[Saved data entries]
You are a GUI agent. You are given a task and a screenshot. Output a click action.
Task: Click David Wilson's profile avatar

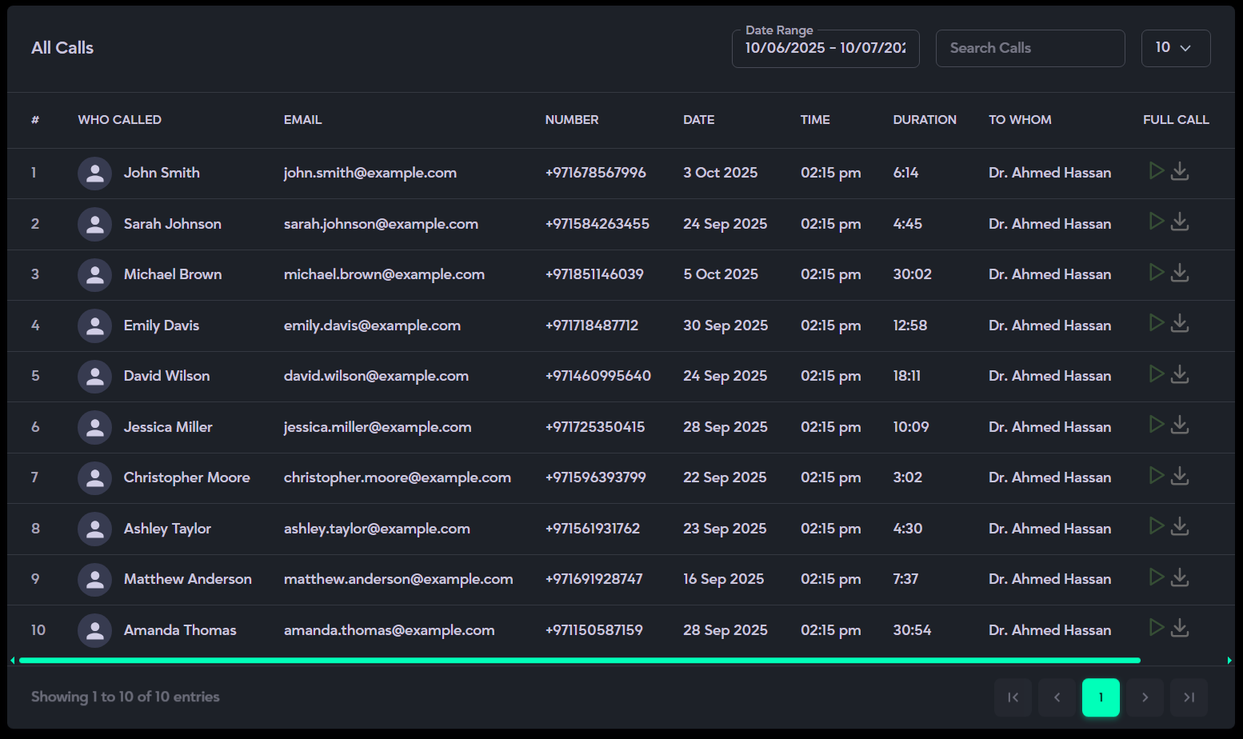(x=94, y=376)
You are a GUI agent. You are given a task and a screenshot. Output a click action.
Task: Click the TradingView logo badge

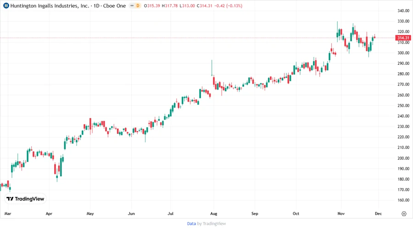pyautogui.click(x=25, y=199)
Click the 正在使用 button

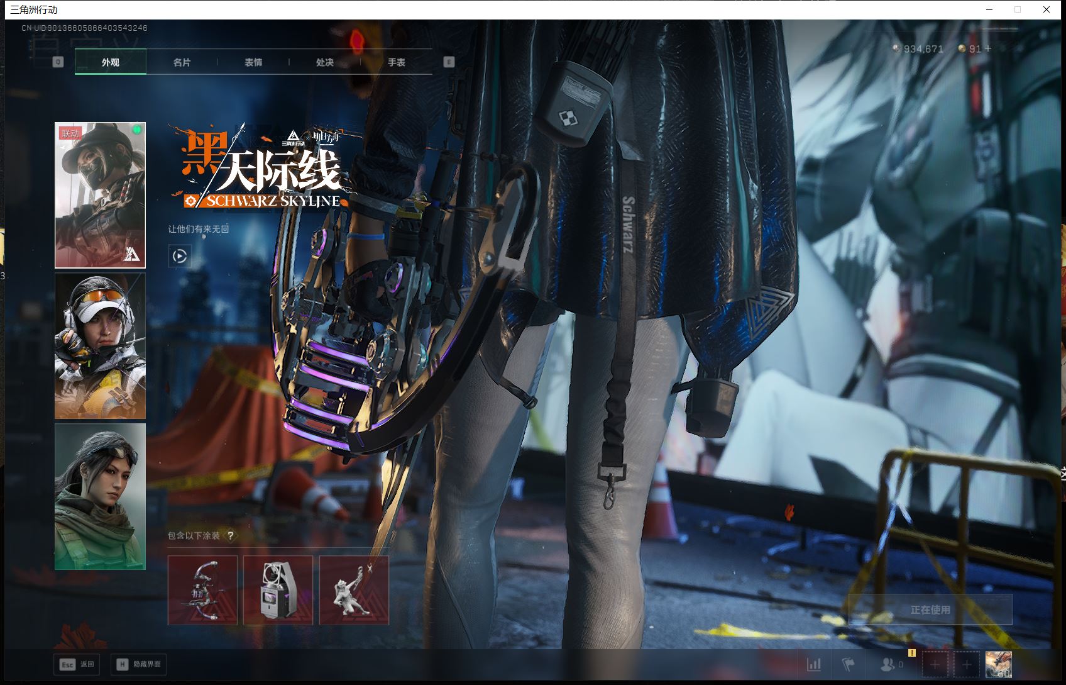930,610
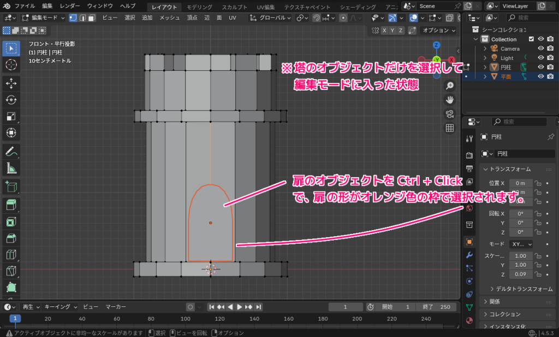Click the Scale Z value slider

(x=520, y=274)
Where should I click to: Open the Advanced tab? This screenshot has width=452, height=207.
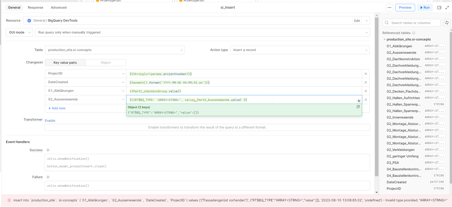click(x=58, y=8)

...

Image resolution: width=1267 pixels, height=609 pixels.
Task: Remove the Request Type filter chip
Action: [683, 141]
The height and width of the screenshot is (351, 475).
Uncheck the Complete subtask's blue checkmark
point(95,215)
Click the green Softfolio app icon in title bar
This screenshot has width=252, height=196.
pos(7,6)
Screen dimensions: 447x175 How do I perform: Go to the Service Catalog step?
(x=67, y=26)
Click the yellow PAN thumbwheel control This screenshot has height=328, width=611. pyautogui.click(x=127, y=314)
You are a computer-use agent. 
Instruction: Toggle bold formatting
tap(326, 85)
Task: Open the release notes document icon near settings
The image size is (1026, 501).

-- ASSIGNED TASK --
Above are the records; from them, give again exactly the lines from the one containing "The height and" through the one containing "The image size is (1026, 501).", both included.

-- RESPONSE TO THIS EXERCISE --
The height and width of the screenshot is (351, 475).
Uncheck the Complete subtask's blue checkmark
point(95,215)
Click the green Softfolio app icon in title bar
This screenshot has width=252, height=196.
pos(7,6)
Screen dimensions: 447x175 How do I perform: Go to the Service Catalog step?
(x=67, y=26)
Click the yellow PAN thumbwheel control This screenshot has height=328, width=611. pyautogui.click(x=127, y=314)
You are a computer-use agent. 
Instruction: Toggle bold formatting
tap(326, 85)
Task: Open the release notes document icon near settings
The image size is (1026, 501).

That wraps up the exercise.